→ **Exercise aim**: Change "Image resolution" to "Screenshot size" in the records from the line with "pixels, height=453 pixels." to the line with "Describe the element", and give back only those lines, otherwise unchanged. Leave the pictures out.

→ **Dataset entries**:
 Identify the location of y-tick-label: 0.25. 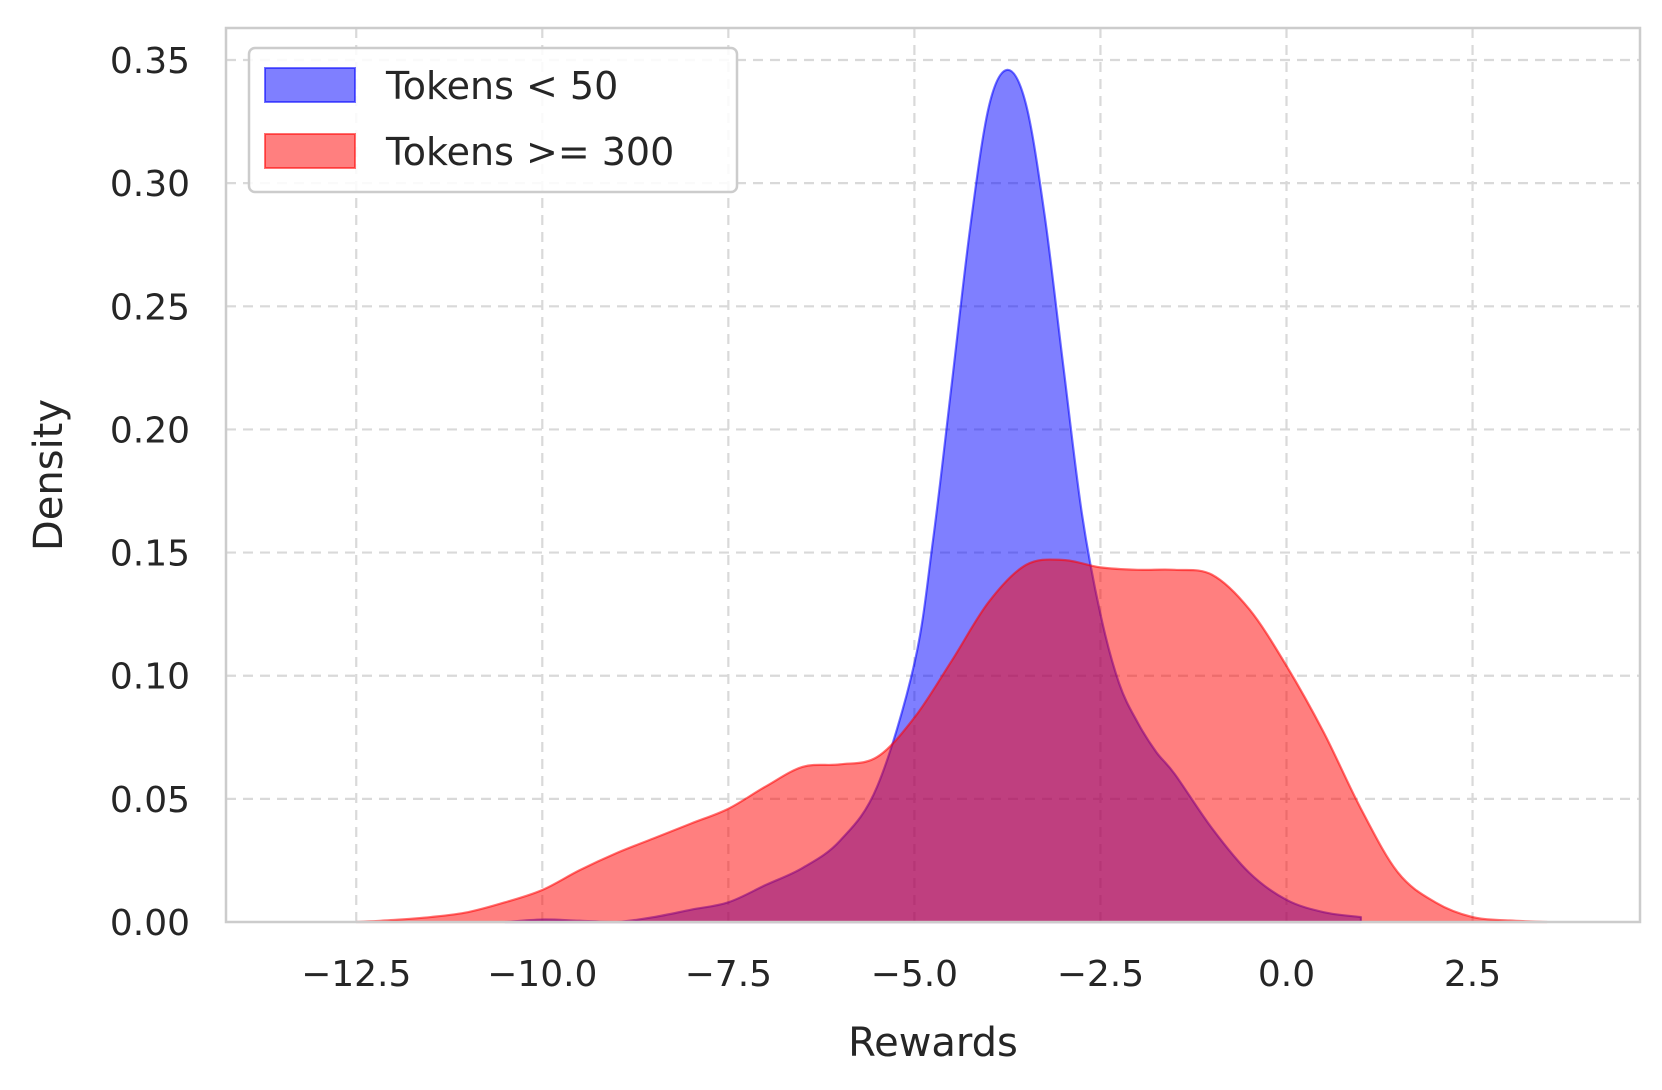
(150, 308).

---

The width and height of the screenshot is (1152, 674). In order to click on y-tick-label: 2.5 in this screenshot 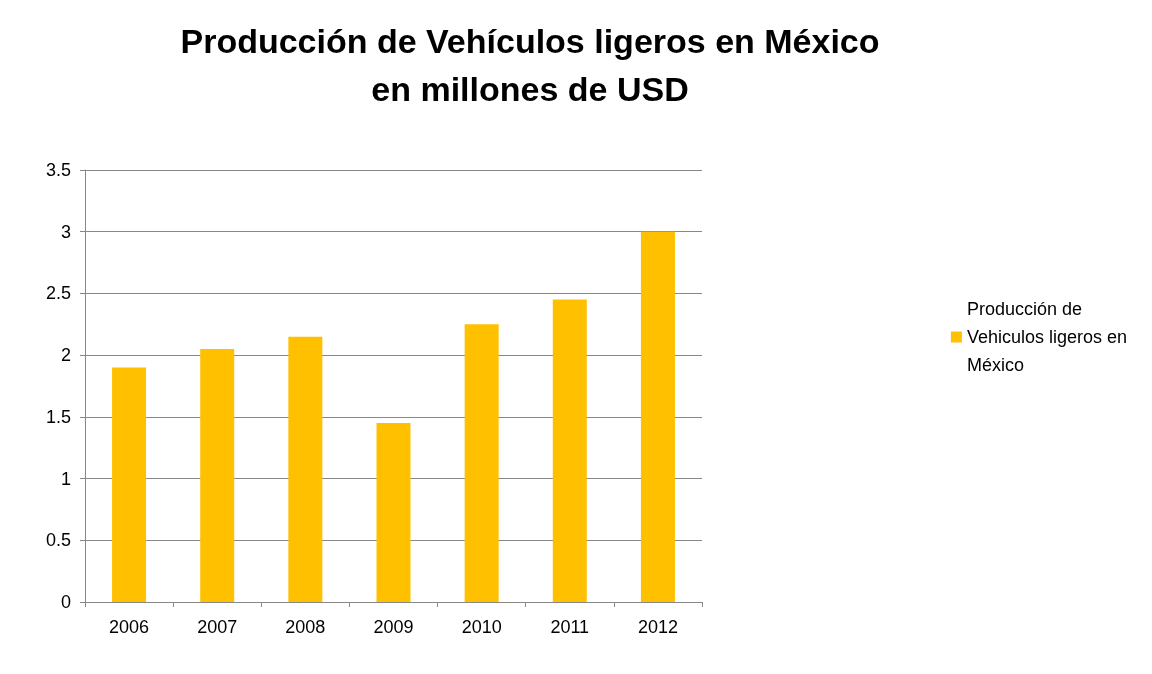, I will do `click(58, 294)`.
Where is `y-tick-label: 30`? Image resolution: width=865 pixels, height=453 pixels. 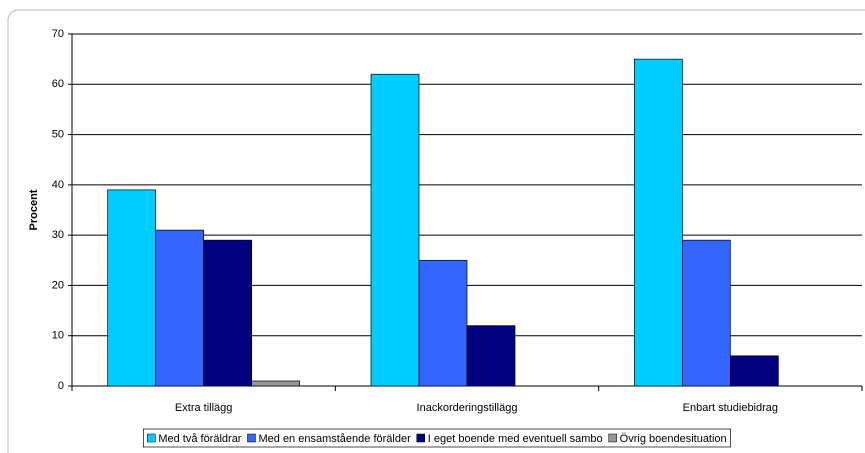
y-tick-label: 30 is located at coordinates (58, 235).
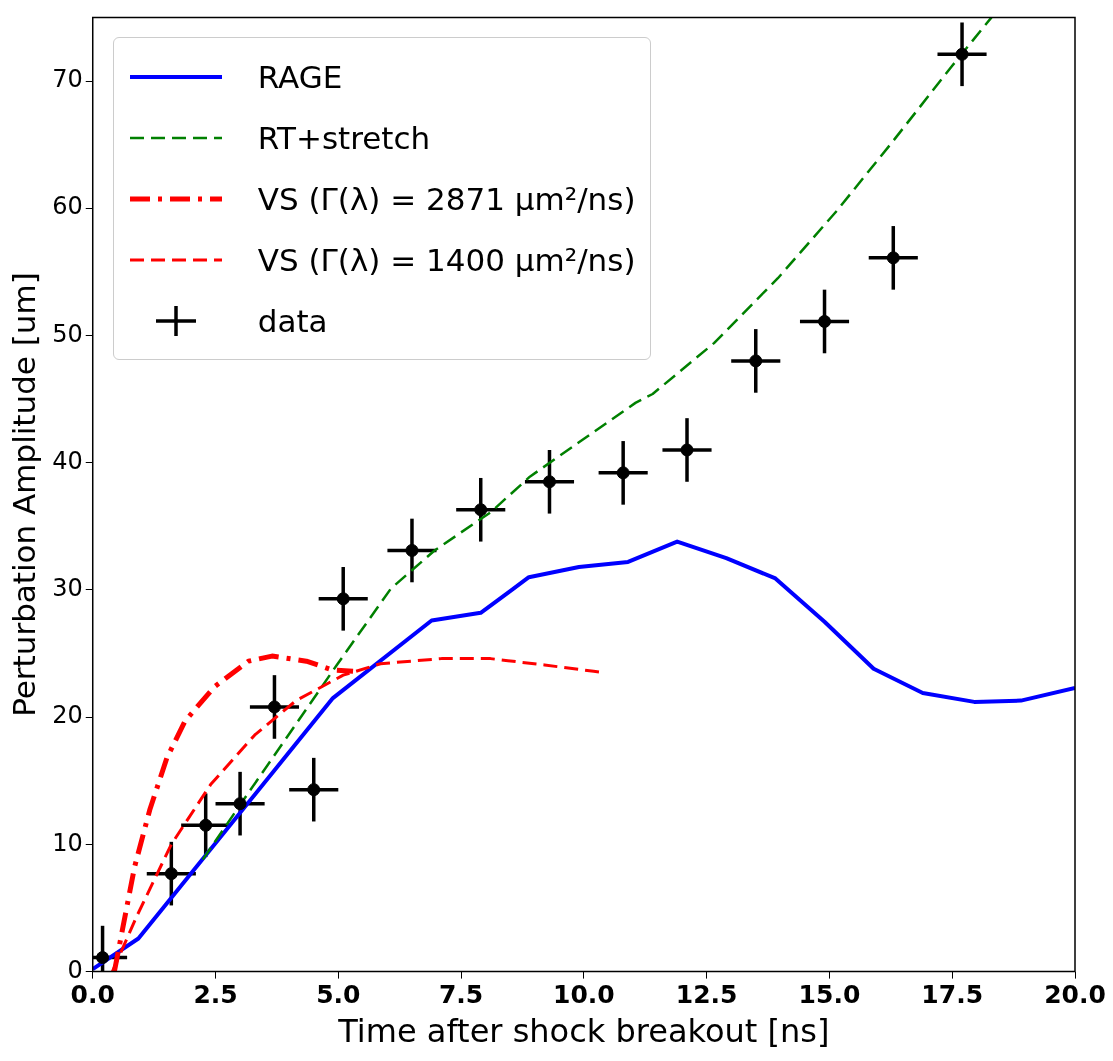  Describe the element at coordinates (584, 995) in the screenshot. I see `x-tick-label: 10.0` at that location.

→ **Reply**:
Where is `y-tick-label: 30`? Screenshot size: width=865 pixels, height=453 pixels. 
y-tick-label: 30 is located at coordinates (58, 235).
  Describe the element at coordinates (584, 995) in the screenshot. I see `x-tick-label: 10.0` at that location.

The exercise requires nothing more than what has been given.